Dunnigan also worries whether jumping in to full Medicaid expansion will prove fiscally unsustainable. He cited the possibility that the federal government could later decide to reduce its matching funds rate, potentially devastating state coffers.

"It's hard to know whether the matching rate will stay," he said. "If we go in thinking we're going to get 90 percent and we get 70 percent, are we going to be able to afford that?"

Derek Monson, executive director of policy for conservative think tank Sutherland Institute, expressed deep skepticism in an email to the Deseret News.

"I am ... concerned that a .1 percentage point increase in the sales tax will not be sufficient to pay for the program, likely leading to a decision to take even more funds from working families to pay for a bad health care policy," Monson said.

Monson contends Utahns "already struggle to provide adequate access to health care for Medicaid patients" without adding more people to the program, and that "ballot initiatives often generate bad policies that do not stand up to legislative scrutiny."

"The raft of ballot initiatives being pushed right now is certainly going to impact the ability of voters to learn about and understand them all, and is therefore going to impact each initiative’s chances of success," he added.

Carabello said she is not worried Medicaid initiative will be drowned out by the handful of other measures that could make it to the ballot in 2018.

"My point of view is voters are sophisticated. All of these issues are legit. They can listen to the case for support for each," she said.

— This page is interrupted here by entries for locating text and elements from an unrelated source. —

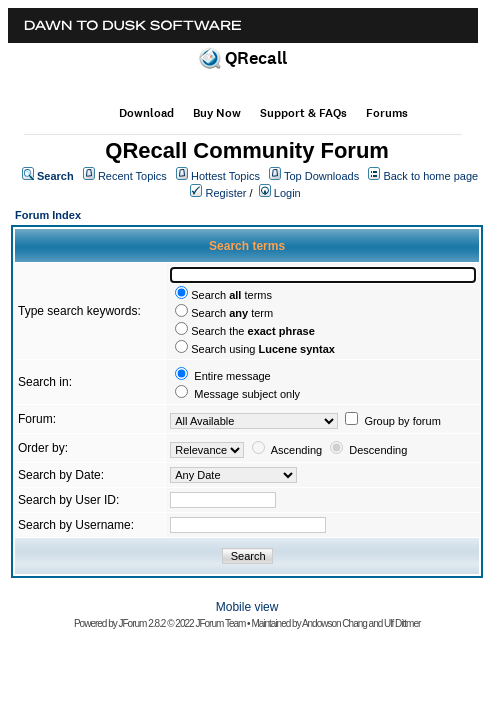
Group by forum (402, 421)
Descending (378, 450)
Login (287, 193)
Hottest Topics (225, 176)
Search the (253, 331)
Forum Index (48, 215)
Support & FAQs (303, 113)
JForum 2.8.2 (142, 623)
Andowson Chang (334, 623)
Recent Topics (132, 176)
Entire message (232, 376)
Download (146, 113)
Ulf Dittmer (402, 623)
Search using (263, 349)
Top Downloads (321, 176)
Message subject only (247, 394)
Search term (232, 313)
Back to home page (430, 176)
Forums (387, 113)
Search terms (231, 295)
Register (226, 193)
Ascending (296, 450)
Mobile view (247, 607)
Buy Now (217, 113)
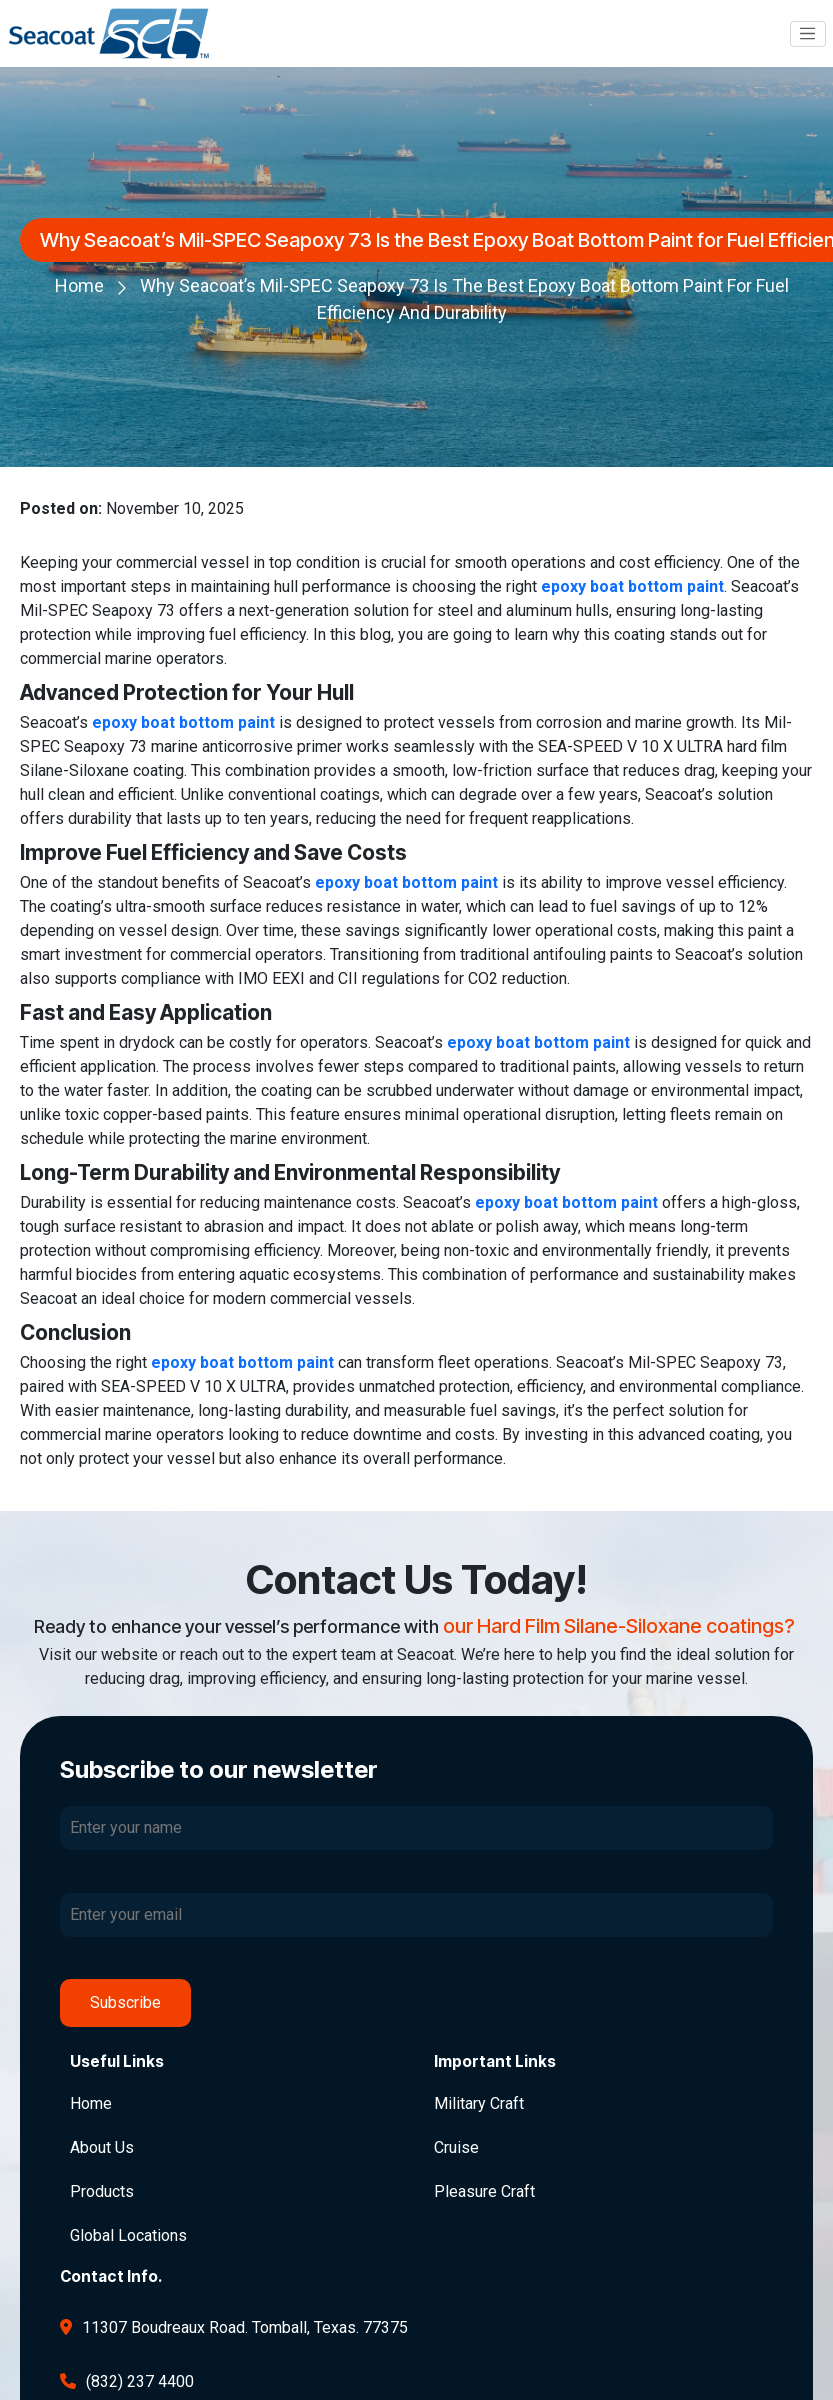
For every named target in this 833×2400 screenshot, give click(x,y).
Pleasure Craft (484, 2191)
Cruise (456, 2147)
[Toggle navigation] (808, 34)
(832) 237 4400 (140, 2381)
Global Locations (128, 2235)
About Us (102, 2147)
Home (79, 285)
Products (102, 2191)
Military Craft (479, 2103)
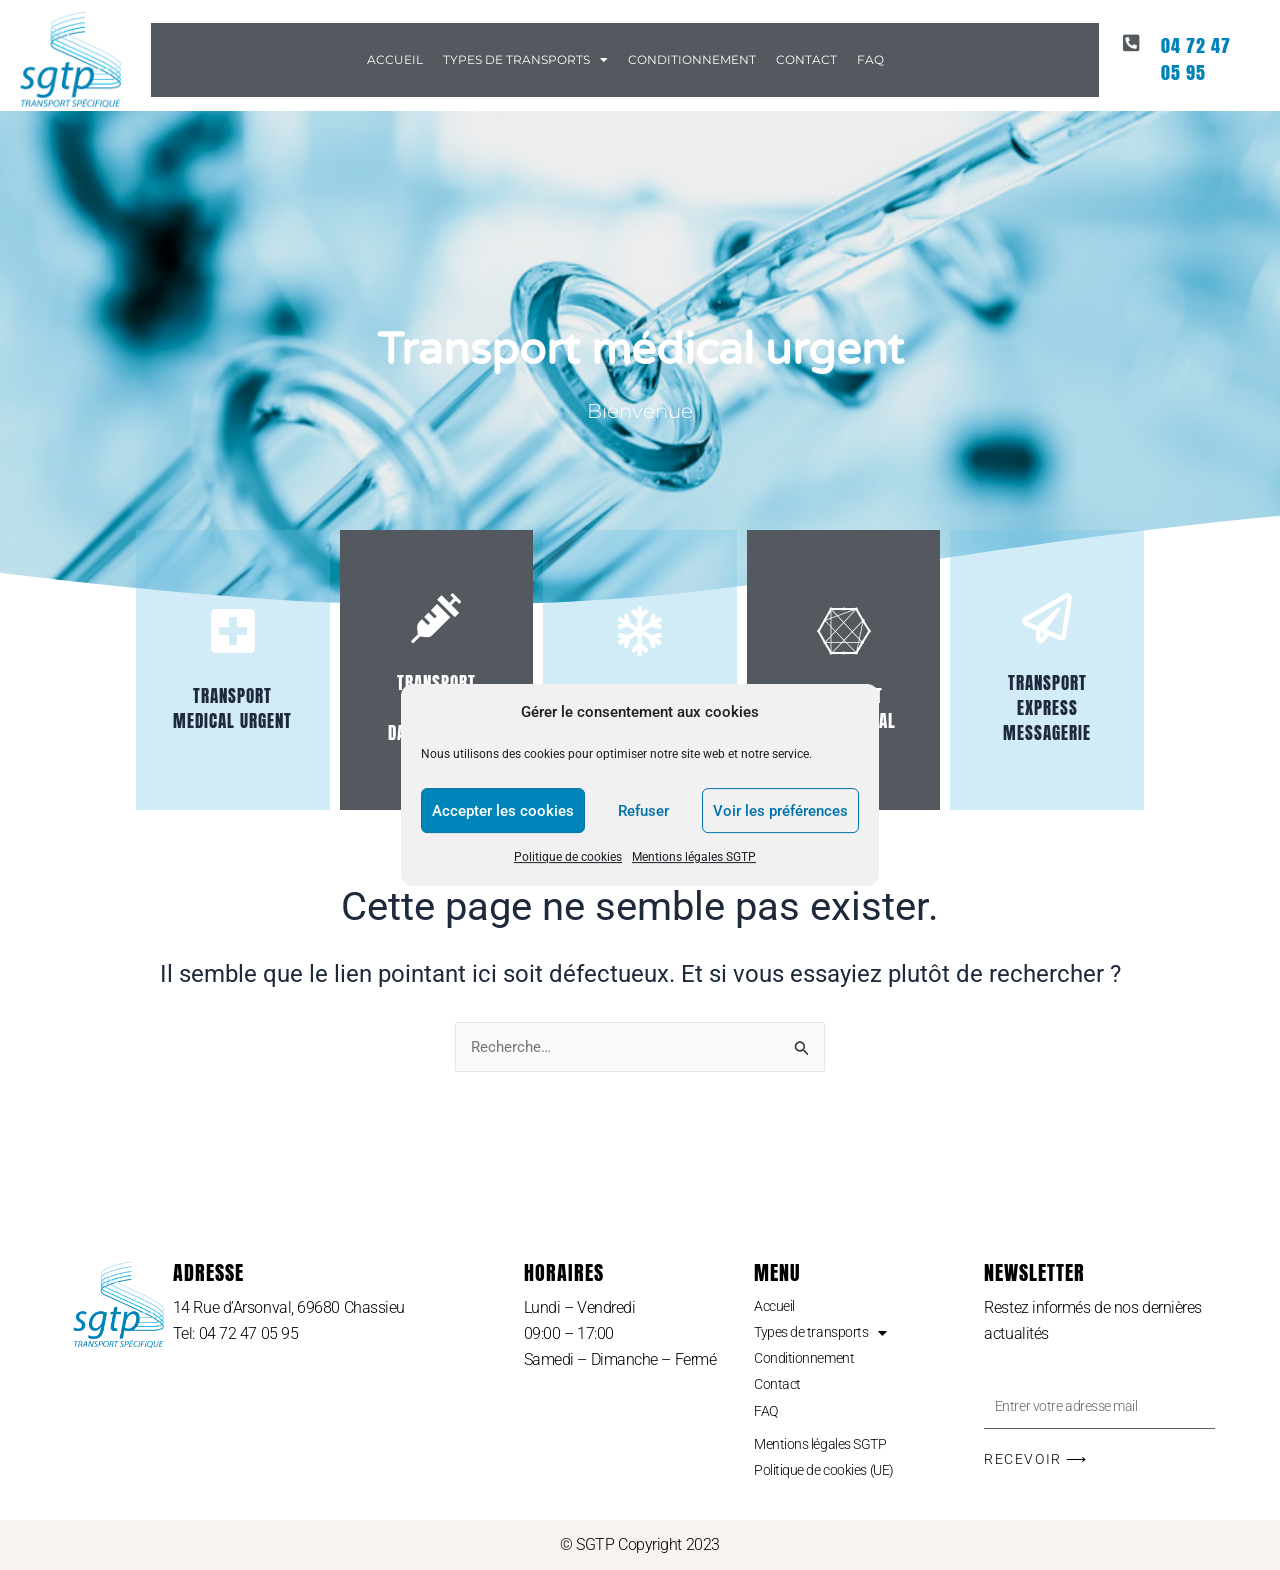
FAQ (870, 59)
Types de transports (525, 60)
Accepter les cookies (503, 811)
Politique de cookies (568, 858)
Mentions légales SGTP (694, 858)
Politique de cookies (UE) (836, 1468)
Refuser (643, 811)
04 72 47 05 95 (1204, 49)
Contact (806, 59)
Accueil (395, 59)
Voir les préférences (780, 811)
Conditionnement (692, 59)
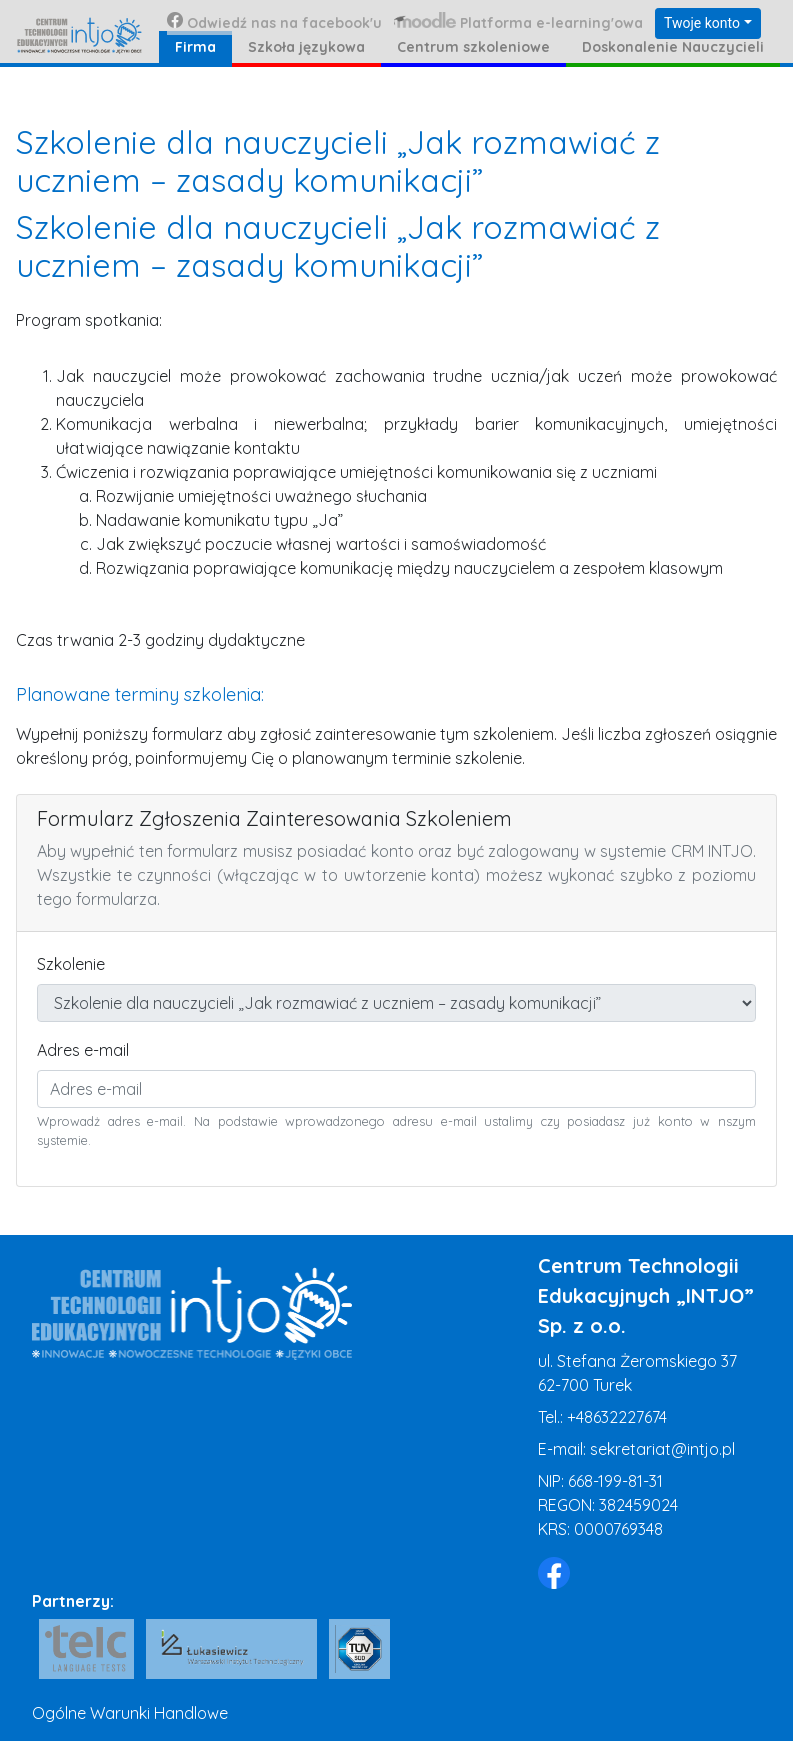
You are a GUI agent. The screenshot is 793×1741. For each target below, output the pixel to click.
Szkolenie (71, 964)
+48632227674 (617, 1417)
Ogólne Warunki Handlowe (130, 1713)
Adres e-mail (83, 1050)
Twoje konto (702, 23)
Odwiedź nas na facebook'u (274, 22)
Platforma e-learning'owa (518, 22)
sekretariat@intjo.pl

Carabello acknowledged gathering enough signatures for a ballot initiative is "a lift" and that there is an "urgency to start the clock on signature gathering." In addition to volunteers, there will be paid signature gatherers as part of the campaign, she said.

"We're going to take both paths," Carabello said. "We're not going to leave anything up to chance."

The group must collect more than 113,000 signatures from voters in 26 of the state's 29 senate districts. The Utah Decides Healthcare group must also hold several public meetings about the initiative throughout different areas of the state.